Records excerpted from a collection:
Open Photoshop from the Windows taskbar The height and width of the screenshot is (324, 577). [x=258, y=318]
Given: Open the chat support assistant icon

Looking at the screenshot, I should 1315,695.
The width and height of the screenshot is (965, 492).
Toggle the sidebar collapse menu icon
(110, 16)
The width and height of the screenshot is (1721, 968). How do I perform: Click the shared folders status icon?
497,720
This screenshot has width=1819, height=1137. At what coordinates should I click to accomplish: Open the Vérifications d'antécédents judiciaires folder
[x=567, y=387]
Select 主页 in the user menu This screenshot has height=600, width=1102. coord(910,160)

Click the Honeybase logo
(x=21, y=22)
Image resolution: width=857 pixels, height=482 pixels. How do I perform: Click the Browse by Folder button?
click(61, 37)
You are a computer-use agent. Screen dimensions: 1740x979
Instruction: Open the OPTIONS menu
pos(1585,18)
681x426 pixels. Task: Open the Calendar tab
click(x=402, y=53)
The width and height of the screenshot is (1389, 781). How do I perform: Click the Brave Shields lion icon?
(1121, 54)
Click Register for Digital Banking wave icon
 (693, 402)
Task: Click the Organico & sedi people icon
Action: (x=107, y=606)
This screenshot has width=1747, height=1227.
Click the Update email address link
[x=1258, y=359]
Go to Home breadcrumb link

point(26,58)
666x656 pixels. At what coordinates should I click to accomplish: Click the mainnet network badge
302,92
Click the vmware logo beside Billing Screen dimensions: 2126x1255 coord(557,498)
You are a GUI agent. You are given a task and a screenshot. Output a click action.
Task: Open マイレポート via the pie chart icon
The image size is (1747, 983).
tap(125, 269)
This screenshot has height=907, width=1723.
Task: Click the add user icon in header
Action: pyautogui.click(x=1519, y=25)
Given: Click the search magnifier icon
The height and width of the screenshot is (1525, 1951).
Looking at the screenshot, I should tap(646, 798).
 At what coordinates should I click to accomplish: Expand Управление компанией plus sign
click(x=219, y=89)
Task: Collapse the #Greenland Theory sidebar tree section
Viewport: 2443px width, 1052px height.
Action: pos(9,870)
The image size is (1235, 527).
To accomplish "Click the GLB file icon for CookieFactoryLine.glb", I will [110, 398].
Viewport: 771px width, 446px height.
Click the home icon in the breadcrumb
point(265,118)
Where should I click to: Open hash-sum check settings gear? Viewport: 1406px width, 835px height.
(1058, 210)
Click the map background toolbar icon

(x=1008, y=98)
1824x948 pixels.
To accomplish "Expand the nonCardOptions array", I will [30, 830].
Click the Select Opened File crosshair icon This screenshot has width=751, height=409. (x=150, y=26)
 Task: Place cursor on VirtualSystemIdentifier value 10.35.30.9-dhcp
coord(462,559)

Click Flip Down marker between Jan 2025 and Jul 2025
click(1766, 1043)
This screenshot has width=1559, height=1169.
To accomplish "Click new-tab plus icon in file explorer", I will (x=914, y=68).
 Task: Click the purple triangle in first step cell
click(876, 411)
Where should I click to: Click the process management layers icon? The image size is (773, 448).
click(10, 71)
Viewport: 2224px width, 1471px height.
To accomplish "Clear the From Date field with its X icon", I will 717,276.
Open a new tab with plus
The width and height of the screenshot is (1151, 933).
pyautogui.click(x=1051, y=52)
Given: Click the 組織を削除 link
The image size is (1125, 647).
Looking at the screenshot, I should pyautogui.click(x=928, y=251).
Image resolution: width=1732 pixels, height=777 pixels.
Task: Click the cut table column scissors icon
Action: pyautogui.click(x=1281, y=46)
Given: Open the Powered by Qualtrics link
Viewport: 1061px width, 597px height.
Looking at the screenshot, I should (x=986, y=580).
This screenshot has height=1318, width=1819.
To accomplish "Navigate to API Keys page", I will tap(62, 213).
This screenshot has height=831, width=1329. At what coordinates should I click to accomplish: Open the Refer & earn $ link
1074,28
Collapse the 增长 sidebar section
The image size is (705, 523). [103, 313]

Task statement: Here the output must be the lines above from the line with "At what coordinates should I click to accomplish: Expand" to the line with "Given: Click the 組織を削除 link", both included, duplicated word for word and nothing else.

Expected output:
 At what coordinates should I click to accomplish: Expand Управление компанией plus sign
click(x=219, y=89)
Task: Collapse the #Greenland Theory sidebar tree section
Viewport: 2443px width, 1052px height.
Action: pos(9,870)
The image size is (1235, 527).
To accomplish "Click the GLB file icon for CookieFactoryLine.glb", I will [110, 398].
Viewport: 771px width, 446px height.
Click the home icon in the breadcrumb
point(265,118)
Where should I click to: Open hash-sum check settings gear? Viewport: 1406px width, 835px height.
(1058, 210)
Click the map background toolbar icon

(x=1008, y=98)
1824x948 pixels.
To accomplish "Expand the nonCardOptions array", I will [30, 830].
Click the Select Opened File crosshair icon This screenshot has width=751, height=409. (x=150, y=26)
 Task: Place cursor on VirtualSystemIdentifier value 10.35.30.9-dhcp
coord(462,559)

Click Flip Down marker between Jan 2025 and Jul 2025
click(1766, 1043)
This screenshot has width=1559, height=1169.
To accomplish "Click new-tab plus icon in file explorer", I will (x=914, y=68).
 Task: Click the purple triangle in first step cell
click(876, 411)
Where should I click to: Click the process management layers icon? The image size is (773, 448).
click(10, 71)
Viewport: 2224px width, 1471px height.
To accomplish "Clear the From Date field with its X icon", I will 717,276.
Open a new tab with plus
The width and height of the screenshot is (1151, 933).
pyautogui.click(x=1051, y=52)
Given: Click the 組織を削除 link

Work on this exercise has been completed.